What's better about Ruby than Python?
Bengt Richter
bokr at oz.net
Mon Aug 18 17:21:11 EDT 2003
On Mon, 18 Aug 2003 17:26:30 +0200, Alex Martelli <aleaxit at yahoo.com> wrote:
[...]
>
>One syntax difference that I do find important, and in Python's
>favour -- but other people will no doubt think just the reverse --
>is "how do you call a function which takes no parameters". In
>Python (like in C), to call a function you always apply the
>"call operator" -- trailing parentheses just after the object
>you're calling (inside those trailing parentheses go the args
>you're passing in the call -- if you're passing no args, then
>the parentheses are empty). This leaves the mere mention of
>any object, with no operator involved, as meaning just a
>reference to the object -- in any context, without special
>cases, exceptions, ad-hoc rules, and the like. In Ruby (like
>in Pascal), to call a function WITH arguments you pass the
>args (normally in parentheses, though that is not invariably
>the case) -- BUT if the function takes no args then simply
>mentioning the function implicitly calls it. This may meet
>the expectations of many people (at least, no doubt, those
>whose only previous experience of programming was with Pascal,
>or other languages with similar "implcit calling", such as
>Visual Basic) -- but to me, it means the mere mention of an
>object may EITHER mean a reference to the object, OR a call
>to the object, depending on the object's type -- and in those
>cases where I can't get a reference to the object by merely
>mentioning it I will need to use explicit "give me a reference
>to this, DON'T call it!" operators that aren't needed otherwise.

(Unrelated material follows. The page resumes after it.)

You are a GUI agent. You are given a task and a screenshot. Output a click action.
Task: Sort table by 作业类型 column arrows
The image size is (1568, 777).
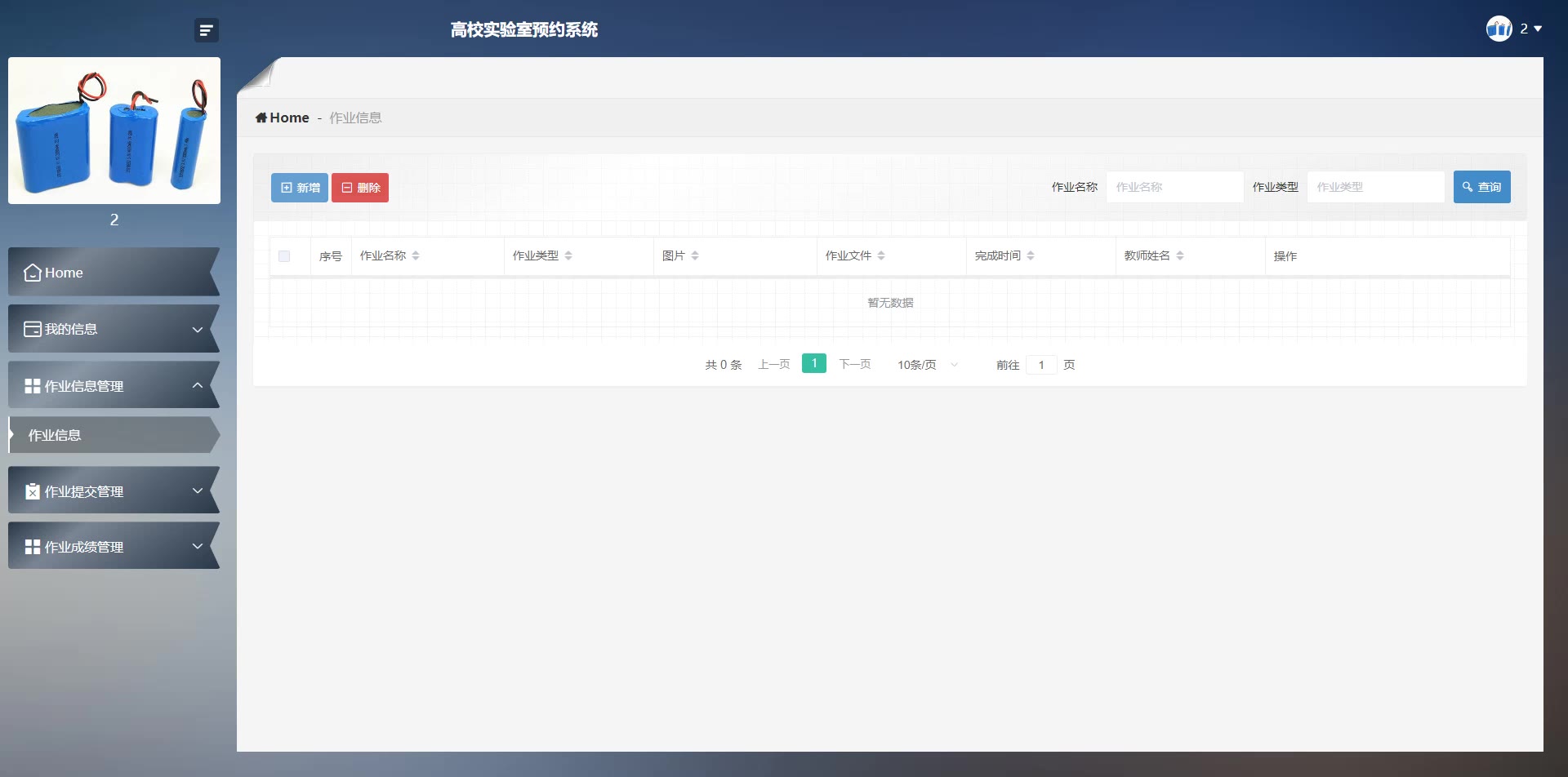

>I feel this impacts the "first-classness" of functions (or
>methods, or other callable objects) and the possibility of
>interchanging objects smoothly. Therefore, to me, this specific
>syntax difference is a serious black mark against Ruby -- but
>I do understand why others would thing otherwise, even though
>I could hardly disagree more vehemently with them:-).
>
This is interesting, because I presume you are happy with properties ;-)
So is this basically a thing about the global namespace? I.e., if
we had way to introduce a subclassed module types into the import
mechanism, we could have module properties, which presumbaly could
be accessed much like parameterless Pascal functions.